SUPPLIED RECORDS:
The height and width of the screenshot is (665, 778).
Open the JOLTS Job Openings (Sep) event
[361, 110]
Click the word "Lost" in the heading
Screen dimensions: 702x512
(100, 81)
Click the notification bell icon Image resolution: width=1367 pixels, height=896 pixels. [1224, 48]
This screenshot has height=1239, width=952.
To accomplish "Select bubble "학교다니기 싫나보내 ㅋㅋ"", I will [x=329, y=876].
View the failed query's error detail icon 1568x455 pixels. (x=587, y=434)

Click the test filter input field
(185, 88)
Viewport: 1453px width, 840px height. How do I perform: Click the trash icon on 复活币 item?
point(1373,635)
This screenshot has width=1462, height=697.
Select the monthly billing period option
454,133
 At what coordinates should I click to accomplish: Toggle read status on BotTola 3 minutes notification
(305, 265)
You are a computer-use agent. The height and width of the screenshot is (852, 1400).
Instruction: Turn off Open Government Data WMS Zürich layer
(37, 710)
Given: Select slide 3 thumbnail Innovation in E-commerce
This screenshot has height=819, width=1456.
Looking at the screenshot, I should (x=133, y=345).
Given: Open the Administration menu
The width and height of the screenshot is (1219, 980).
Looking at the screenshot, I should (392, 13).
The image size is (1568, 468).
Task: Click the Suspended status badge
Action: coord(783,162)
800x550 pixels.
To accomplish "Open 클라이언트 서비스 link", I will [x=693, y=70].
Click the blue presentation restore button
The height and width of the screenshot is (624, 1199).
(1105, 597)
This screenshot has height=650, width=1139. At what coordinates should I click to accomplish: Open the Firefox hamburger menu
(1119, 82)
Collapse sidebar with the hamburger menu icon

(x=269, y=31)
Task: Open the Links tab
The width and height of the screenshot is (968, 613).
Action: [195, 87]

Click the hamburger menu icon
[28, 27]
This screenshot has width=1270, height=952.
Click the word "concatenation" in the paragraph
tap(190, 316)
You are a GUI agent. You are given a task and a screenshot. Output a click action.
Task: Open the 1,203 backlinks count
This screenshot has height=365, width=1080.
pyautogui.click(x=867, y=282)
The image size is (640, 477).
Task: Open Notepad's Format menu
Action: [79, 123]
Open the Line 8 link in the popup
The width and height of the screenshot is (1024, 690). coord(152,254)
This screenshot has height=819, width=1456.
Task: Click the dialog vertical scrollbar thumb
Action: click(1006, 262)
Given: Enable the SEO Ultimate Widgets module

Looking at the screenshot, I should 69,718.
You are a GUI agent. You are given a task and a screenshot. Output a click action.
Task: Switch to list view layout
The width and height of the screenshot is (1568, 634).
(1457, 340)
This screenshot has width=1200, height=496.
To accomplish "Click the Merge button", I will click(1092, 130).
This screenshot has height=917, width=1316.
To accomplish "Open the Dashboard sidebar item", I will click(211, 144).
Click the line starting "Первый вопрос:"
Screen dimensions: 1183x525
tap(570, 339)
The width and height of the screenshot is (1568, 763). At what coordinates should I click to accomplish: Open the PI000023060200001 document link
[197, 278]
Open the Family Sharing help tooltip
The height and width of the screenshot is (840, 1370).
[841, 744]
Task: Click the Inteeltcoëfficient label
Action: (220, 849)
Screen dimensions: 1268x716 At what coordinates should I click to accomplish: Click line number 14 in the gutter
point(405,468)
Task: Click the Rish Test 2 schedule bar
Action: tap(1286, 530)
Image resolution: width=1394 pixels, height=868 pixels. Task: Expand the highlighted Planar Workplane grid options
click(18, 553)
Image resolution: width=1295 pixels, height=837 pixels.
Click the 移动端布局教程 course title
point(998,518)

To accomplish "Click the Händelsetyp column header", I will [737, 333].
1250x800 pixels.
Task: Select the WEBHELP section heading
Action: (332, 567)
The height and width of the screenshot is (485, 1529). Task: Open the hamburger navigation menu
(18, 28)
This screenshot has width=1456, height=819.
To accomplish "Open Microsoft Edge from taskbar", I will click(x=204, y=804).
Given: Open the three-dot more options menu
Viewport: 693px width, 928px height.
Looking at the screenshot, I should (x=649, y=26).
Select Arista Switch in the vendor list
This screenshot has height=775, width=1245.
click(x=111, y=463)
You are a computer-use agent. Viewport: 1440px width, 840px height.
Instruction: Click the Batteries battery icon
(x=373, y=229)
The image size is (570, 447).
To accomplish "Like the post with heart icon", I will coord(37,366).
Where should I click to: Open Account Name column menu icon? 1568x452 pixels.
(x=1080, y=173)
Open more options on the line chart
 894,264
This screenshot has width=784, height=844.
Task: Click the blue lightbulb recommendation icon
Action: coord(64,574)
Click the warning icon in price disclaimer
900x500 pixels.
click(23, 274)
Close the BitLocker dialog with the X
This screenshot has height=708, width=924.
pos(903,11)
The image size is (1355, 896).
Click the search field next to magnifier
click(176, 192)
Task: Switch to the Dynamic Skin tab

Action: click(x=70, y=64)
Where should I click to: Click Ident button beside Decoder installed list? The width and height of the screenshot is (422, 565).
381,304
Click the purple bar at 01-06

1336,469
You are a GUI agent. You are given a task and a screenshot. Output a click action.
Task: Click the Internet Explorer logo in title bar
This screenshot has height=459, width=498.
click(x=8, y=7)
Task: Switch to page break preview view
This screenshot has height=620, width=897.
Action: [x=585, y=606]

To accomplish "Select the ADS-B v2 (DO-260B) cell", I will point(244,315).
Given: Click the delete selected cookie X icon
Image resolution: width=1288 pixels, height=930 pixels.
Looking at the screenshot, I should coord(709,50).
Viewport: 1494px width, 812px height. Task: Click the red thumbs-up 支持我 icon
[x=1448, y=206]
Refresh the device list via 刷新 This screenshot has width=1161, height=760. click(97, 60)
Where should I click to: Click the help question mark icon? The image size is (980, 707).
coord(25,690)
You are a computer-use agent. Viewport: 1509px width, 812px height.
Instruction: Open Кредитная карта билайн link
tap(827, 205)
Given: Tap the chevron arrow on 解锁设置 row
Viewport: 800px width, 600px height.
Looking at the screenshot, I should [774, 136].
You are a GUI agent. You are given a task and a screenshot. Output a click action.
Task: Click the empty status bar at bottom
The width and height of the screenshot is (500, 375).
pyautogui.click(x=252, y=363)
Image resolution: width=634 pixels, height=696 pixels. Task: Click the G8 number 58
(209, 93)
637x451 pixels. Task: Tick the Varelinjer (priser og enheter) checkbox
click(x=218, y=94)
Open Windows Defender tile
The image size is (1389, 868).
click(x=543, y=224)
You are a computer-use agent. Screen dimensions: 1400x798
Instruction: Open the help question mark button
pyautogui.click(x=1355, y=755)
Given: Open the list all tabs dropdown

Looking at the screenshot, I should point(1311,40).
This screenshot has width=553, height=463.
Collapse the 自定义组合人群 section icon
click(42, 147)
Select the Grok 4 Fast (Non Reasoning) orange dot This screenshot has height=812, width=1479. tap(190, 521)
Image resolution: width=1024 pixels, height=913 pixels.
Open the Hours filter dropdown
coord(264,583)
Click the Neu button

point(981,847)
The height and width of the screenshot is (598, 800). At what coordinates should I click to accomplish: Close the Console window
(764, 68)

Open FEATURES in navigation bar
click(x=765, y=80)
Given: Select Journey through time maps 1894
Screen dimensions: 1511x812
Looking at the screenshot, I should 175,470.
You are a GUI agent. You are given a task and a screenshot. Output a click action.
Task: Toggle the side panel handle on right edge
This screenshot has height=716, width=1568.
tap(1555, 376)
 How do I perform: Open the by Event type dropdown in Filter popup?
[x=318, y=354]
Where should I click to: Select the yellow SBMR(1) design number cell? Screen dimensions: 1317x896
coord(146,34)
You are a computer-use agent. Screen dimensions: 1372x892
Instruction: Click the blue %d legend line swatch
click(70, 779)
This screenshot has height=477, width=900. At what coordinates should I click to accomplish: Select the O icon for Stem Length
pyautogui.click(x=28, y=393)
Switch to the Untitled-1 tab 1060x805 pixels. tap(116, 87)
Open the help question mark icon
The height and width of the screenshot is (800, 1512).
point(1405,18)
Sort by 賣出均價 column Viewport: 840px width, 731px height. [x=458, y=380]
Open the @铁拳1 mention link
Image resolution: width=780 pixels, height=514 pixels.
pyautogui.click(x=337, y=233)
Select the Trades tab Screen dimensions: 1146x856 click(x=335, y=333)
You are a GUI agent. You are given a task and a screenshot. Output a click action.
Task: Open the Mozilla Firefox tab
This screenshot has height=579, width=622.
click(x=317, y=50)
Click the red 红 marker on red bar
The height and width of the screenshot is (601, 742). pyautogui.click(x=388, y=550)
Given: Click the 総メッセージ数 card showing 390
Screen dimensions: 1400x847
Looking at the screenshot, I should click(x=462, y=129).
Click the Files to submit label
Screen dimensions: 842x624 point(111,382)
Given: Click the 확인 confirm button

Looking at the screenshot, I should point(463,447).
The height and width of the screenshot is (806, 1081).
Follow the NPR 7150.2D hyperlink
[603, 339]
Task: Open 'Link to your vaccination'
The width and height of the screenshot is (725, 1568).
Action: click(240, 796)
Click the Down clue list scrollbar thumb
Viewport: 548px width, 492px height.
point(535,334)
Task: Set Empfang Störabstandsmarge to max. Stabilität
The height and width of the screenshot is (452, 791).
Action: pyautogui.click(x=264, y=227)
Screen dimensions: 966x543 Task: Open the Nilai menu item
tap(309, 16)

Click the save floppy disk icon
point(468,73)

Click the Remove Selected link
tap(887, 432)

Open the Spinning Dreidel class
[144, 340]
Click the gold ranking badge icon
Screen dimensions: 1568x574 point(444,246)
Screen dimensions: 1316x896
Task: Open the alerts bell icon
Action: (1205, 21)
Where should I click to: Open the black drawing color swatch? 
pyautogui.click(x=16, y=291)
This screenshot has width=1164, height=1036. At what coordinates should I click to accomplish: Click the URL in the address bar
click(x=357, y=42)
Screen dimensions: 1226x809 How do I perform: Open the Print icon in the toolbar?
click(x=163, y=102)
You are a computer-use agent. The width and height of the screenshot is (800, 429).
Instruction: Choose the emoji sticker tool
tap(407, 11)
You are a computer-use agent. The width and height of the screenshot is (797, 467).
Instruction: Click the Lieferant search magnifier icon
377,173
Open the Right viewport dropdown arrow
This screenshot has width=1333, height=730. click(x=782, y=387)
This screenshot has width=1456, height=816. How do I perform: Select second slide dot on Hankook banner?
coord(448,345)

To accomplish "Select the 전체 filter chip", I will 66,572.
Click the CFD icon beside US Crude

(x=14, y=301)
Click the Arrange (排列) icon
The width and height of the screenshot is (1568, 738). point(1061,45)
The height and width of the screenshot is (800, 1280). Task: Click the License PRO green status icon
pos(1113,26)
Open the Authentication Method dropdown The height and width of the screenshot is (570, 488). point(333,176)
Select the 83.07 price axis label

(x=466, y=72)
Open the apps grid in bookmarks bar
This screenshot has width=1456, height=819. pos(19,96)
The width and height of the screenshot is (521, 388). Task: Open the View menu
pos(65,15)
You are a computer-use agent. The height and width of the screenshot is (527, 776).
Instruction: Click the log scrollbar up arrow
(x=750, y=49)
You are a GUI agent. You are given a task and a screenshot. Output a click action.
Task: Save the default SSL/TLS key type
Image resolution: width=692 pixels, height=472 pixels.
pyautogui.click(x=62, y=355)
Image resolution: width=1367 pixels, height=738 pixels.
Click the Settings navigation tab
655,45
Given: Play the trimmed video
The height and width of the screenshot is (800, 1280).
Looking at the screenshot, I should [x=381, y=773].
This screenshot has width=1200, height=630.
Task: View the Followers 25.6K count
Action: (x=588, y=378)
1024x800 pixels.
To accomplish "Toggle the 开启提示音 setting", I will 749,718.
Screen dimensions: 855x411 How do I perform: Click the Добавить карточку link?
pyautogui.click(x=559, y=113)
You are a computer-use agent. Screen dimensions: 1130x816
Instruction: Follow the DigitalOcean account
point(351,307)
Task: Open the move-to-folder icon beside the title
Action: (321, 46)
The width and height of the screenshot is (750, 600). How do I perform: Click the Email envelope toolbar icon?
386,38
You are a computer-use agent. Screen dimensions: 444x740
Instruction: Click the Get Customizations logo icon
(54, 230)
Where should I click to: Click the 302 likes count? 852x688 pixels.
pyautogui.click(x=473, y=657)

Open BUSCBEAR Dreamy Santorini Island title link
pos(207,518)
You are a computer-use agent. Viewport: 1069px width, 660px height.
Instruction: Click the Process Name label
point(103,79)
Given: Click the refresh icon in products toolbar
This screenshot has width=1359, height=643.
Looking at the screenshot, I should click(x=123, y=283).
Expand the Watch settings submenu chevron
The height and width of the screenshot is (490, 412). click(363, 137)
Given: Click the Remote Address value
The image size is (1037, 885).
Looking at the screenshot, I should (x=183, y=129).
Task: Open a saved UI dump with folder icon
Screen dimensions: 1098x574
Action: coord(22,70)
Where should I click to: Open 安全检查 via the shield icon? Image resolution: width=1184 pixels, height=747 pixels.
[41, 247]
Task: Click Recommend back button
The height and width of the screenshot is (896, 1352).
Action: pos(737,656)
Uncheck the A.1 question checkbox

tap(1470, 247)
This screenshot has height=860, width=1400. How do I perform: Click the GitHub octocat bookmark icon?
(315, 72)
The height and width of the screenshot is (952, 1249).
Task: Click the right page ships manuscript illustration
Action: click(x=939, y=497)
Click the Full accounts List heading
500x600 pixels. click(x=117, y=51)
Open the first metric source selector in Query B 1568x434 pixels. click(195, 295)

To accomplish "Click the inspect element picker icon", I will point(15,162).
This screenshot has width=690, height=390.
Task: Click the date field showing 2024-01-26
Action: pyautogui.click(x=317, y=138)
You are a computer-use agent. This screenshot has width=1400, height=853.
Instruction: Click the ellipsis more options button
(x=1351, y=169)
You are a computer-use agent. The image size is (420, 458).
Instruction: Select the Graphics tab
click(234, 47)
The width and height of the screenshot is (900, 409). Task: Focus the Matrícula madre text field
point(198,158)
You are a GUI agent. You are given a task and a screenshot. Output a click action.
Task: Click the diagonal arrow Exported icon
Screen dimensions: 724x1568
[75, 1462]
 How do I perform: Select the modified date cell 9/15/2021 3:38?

OBJECTIVE: Can you return, unchanged, the rows above from the line containing "Click the Files to submit label" through the line containing "Action: (1205, 21)", including both of those lines?

IN RESPONSE:
Click the Files to submit label
Screen dimensions: 842x624 point(111,382)
Given: Click the 확인 confirm button

Looking at the screenshot, I should point(463,447).
The height and width of the screenshot is (806, 1081).
Follow the NPR 7150.2D hyperlink
[603, 339]
Task: Open 'Link to your vaccination'
The width and height of the screenshot is (725, 1568).
Action: click(240, 796)
Click the Down clue list scrollbar thumb
Viewport: 548px width, 492px height.
point(535,334)
Task: Set Empfang Störabstandsmarge to max. Stabilität
The height and width of the screenshot is (452, 791).
Action: pyautogui.click(x=264, y=227)
Screen dimensions: 966x543 Task: Open the Nilai menu item
tap(309, 16)

Click the save floppy disk icon
point(468,73)

Click the Remove Selected link
tap(887, 432)

Open the Spinning Dreidel class
[144, 340]
Click the gold ranking badge icon
Screen dimensions: 1568x574 point(444,246)
Screen dimensions: 1316x896
Task: Open the alerts bell icon
Action: (1205, 21)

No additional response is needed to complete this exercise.